By default, the DFPlayer module can drive two 3W speakers, which you can connect to the SPK_1 and SPK_2 pins as shown in the diagram. The other terminal of both speakers is connected to the GND terminal between the two speaker terminals of the DFPlayer module.

Tip: For a louder and fuller sound from your 50mm or larger 3W speaker, make sure you install an amplifier module such as a PAM8403 between the speaker and the DFPlayer.

Step 2: Create a Smart Switch

Take another D1 miniboard and follow these steps to build a smart switch.

  1. Go to home assistant > ESPHomeclick New device, and then create a new project named bell switch. Be sure to choose Wemo’s D1 and Wemo’s D1 mini Blackboard.
  2. Click on that To edit under the bell-switch project and paste the following code directly below it captive_portal:
    switch:
    - platform: gpio
    pin: D2
    id: relay
    name: "Bell"
    icon: "mdi:bell"
    on_turn_on:
    - delay: 200ms
    - switch.turn_off: relay
  3. Also, update the WiFi SSID and password.
  4. click Save on computer and then click To install.
  5. click Connect it to this computer and then download the firmware.
  6. click Open ESPHome Web and use the web installer to flash the firmware on this D1 mini board.
  7. Once the firmware is installed you can solder two wires to this D1 mini board as shown in the diagram below and then connect those two wires to any mechanical ringer switch.
  8. Connect power and test the switch.

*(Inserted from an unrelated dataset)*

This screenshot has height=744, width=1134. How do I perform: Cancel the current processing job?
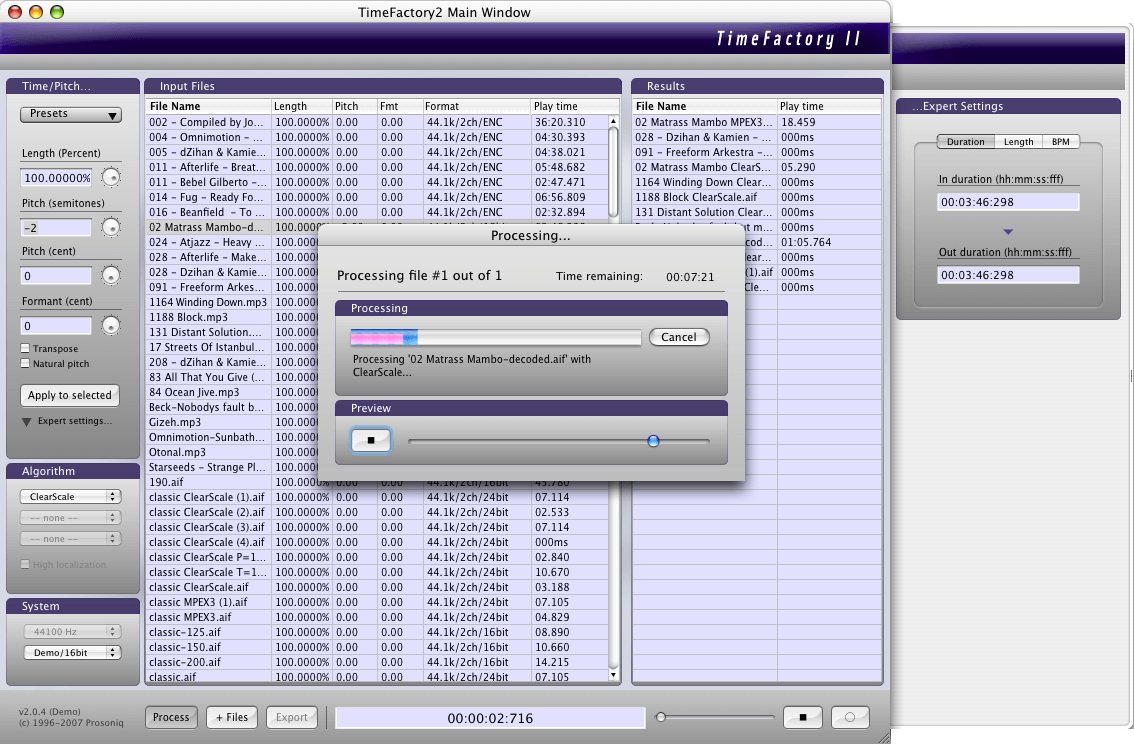coord(679,337)
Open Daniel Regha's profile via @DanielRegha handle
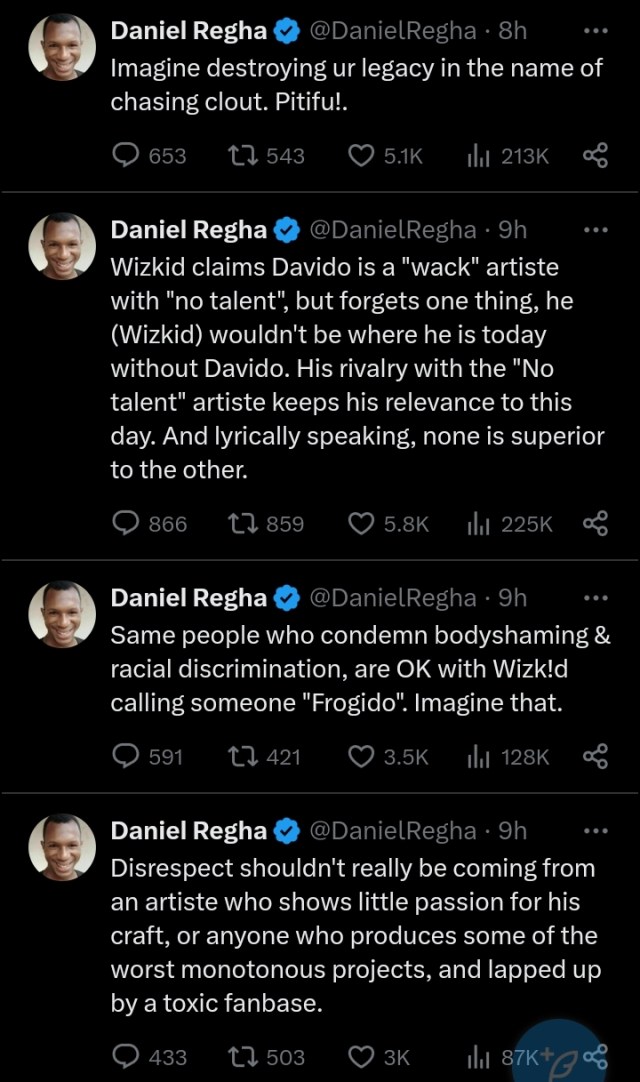Viewport: 640px width, 1082px height. point(394,30)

You can see the output in the bell switch logs.

Step 3: Add MP3 files

You can connect a microSD card to your PC and copy ringtones to the card. You can also add any song or dialogue from a movie that you want to play when someone presses your doorbell switch.

Make sure they are all MP3 files and renamed with numbers like 1, 2, 3, etc. Example: 1.mp3 or 2.mp3. You can also use any free text to speech mp3 converter sites to create your custom sounds for this smart bell. Once the MP3 sounds have been copied, connect the microSD card to the DFPlayer.

At this stage, you can turn on the smart speaker and smart ringer switch. You can use any 5V adapter and micro USB cable to power both devices. You can test the module by touching any one ok or ADKey Pin the DFPlayer to the Dimensions. You will hear the MP3 files playing.

Step 4: Create Automation

Automation allows you to trigger or play the MP3 you want when someone presses the smart doorbell button. Follow these steps:

  1. In the Home Assistant, navigate to settings > Automations & Scenes.
  2. click create automation and click Start with a blank automation.
  3. click Add trigger > device and then search Bell jar.
  4. Choose Bell jar in Device and select it Turn on the ringer possibility from the Deduction drop-down list.
  5. Under Actionsclick Add action.
  6. Choose Call for service.
  7. Search for ESPHome: smart_speaker_dfplayer_play and select it.
  8. In which file In the field, enter the MP3 file number you want to play. You can change this number at any time to change the ringtone.
  9. Your automation should look like this:
  10. press the Save on computer button and then give this automation any name with a description (optional).
  11. click Save on computer.

Now when you press the smart ringer switch, the automation will be triggered and the sound will play on the smart ringer we created.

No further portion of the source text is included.